*Passage provided:*
How to Implement Service Level Objectives in New Relic APM

Use NRQL query language to build service level objective (SLO) monitoring and unlock insights into the reliability of your apps and services

APM platforms like DataDog and Prometheus include native SRE features that support SLO based monitoring of system reliability. These features are unavailable in New Relic but similar SRE monitoring behaviors can be crafted using New Relic Query Language (NRQL).

Overview

In this article, we will explore design considerations and implementation details of latency and availability (5xx) SLOs in New Relic. Right-sizing reliability is beyond the scope of this article but readers may find this point-of-view useful for thinking about what level of reliability makes sense for your apps.

*Dataset extract:*

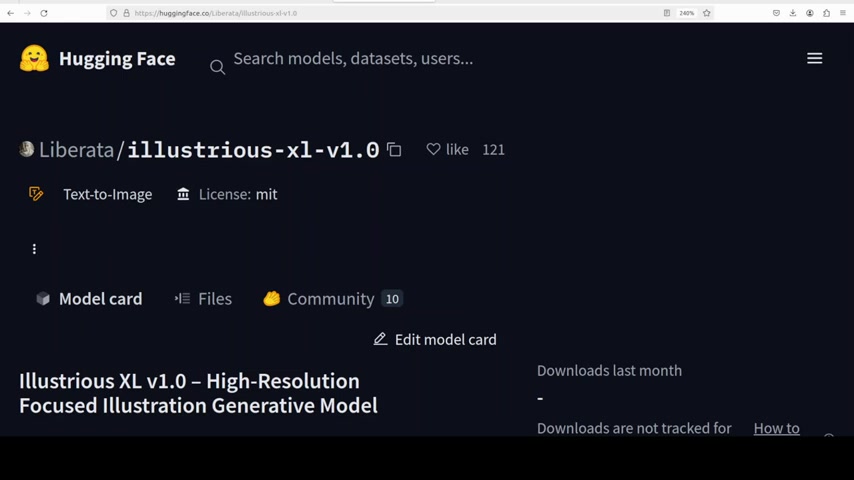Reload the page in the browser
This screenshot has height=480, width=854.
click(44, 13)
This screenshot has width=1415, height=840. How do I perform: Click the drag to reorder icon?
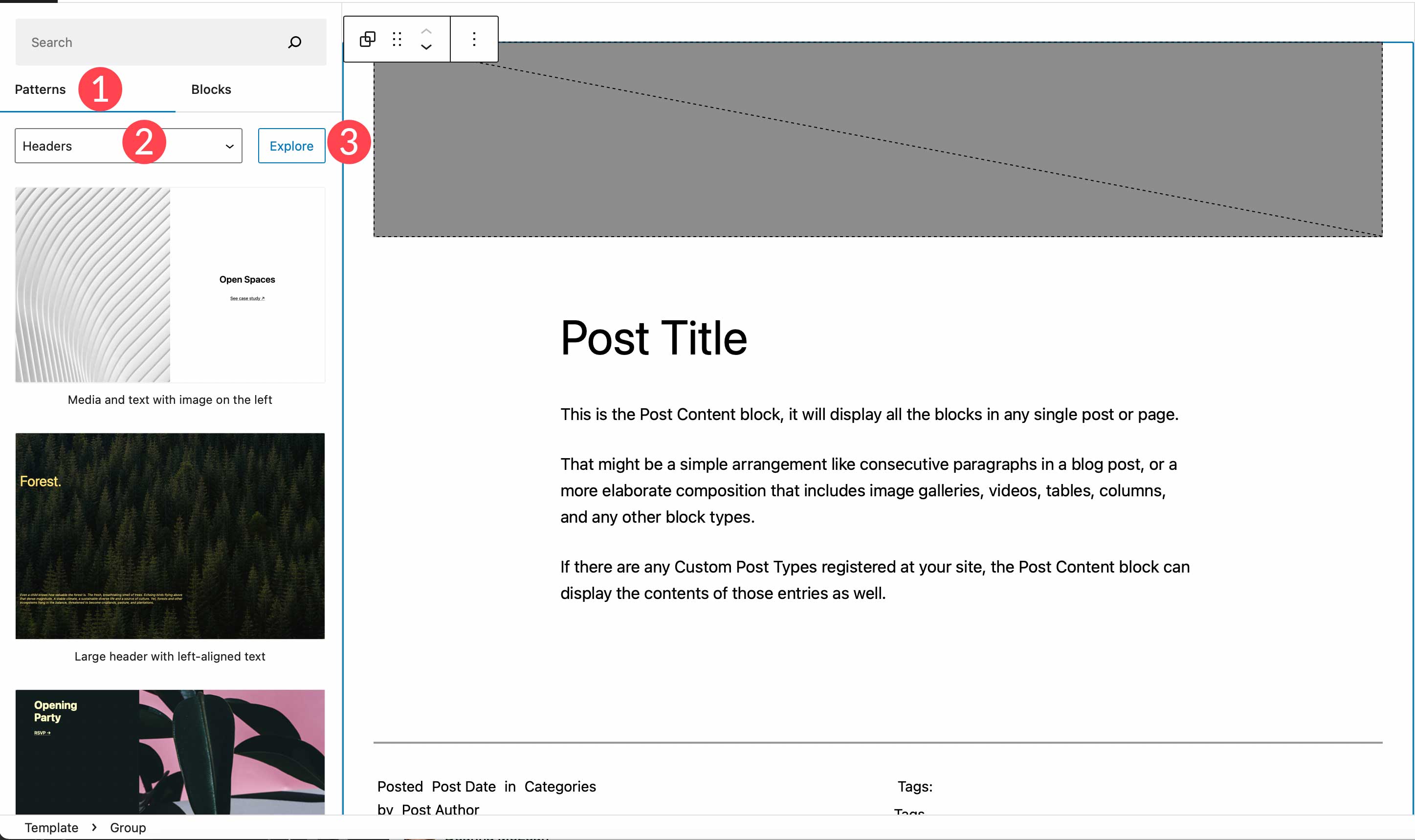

*Aim 1:* Summarize the New Relic SLO article in two sentences.
*Aim 2:* Reproduce word for word the stretch of the New Relic SLO article between "Use NRQL query" and "for your apps.", inclusive.

*Full solution 1:* New Relic lacks the native SRE features that platforms like DataDog and Prometheus offer for SLO-based reliability monitoring, but similar behavior can be built with New Relic Query Language (NRQL). The article explores design considerations and implementation details of latency and availability (5xx) SLOs in New Relic, and it leaves right-sizing reliability outside its scope.

*Full solution 2:*
Use NRQL query language to build service level objective (SLO) monitoring and unlock insights into the reliability of your apps and services

APM platforms like DataDog and Prometheus include native SRE features that support SLO based monitoring of system reliability. These features are unavailable in New Relic but similar SRE monitoring behaviors can be crafted using New Relic Query Language (NRQL).

Overview

In this article, we will explore design considerations and implementation details of latency and availability (5xx) SLOs in New Relic. Right-sizing reliability is beyond the scope of this article but readers may find this point-of-view useful for thinking about what level of reliability makes sense for your apps.